- Required action -
Set down the listing below again, exactly as written.

#### Supplied data ####

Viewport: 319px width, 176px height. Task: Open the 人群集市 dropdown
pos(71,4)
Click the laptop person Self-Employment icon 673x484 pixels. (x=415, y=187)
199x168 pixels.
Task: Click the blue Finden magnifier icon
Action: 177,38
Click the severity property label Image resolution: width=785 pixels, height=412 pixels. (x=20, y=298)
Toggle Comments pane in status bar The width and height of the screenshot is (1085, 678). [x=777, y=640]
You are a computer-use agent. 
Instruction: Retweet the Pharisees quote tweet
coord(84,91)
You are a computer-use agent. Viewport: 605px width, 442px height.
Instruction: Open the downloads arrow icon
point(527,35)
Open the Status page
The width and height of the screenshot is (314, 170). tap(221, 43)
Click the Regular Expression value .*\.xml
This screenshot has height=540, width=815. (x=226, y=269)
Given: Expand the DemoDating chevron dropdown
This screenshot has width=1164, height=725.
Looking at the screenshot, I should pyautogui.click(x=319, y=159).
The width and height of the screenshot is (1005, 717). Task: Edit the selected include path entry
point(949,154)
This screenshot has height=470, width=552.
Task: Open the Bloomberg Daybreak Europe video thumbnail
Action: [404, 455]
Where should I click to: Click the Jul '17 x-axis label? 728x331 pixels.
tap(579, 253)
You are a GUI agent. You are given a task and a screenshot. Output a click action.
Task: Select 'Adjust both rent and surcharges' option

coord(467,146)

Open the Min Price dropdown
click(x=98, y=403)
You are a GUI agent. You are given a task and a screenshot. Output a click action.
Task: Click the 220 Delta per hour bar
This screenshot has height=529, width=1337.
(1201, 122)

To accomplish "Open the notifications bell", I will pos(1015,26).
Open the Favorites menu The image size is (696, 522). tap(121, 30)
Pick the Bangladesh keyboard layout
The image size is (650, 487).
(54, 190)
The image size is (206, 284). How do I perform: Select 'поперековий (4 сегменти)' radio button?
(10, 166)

####

- Exercise response -
Viewport: 319px width, 176px height. Task: Open the 人群集市 dropdown
pos(71,4)
Click the laptop person Self-Employment icon 673x484 pixels. (x=415, y=187)
199x168 pixels.
Task: Click the blue Finden magnifier icon
Action: 177,38
Click the severity property label Image resolution: width=785 pixels, height=412 pixels. (x=20, y=298)
Toggle Comments pane in status bar The width and height of the screenshot is (1085, 678). [x=777, y=640]
You are a computer-use agent. 
Instruction: Retweet the Pharisees quote tweet
coord(84,91)
You are a computer-use agent. Viewport: 605px width, 442px height.
Instruction: Open the downloads arrow icon
point(527,35)
Open the Status page
The width and height of the screenshot is (314, 170). tap(221, 43)
Click the Regular Expression value .*\.xml
This screenshot has height=540, width=815. (x=226, y=269)
Given: Expand the DemoDating chevron dropdown
This screenshot has width=1164, height=725.
Looking at the screenshot, I should pyautogui.click(x=319, y=159).
The width and height of the screenshot is (1005, 717). Task: Edit the selected include path entry
point(949,154)
This screenshot has height=470, width=552.
Task: Open the Bloomberg Daybreak Europe video thumbnail
Action: [404, 455]
Where should I click to: Click the Jul '17 x-axis label? 728x331 pixels.
tap(579, 253)
You are a GUI agent. You are given a task and a screenshot. Output a click action.
Task: Select 'Adjust both rent and surcharges' option

coord(467,146)

Open the Min Price dropdown
click(x=98, y=403)
You are a GUI agent. You are given a task and a screenshot. Output a click action.
Task: Click the 220 Delta per hour bar
This screenshot has height=529, width=1337.
(1201, 122)

To accomplish "Open the notifications bell", I will pos(1015,26).
Open the Favorites menu The image size is (696, 522). tap(121, 30)
Pick the Bangladesh keyboard layout
The image size is (650, 487).
(54, 190)
The image size is (206, 284). How do I perform: Select 'поперековий (4 сегменти)' radio button?
(10, 166)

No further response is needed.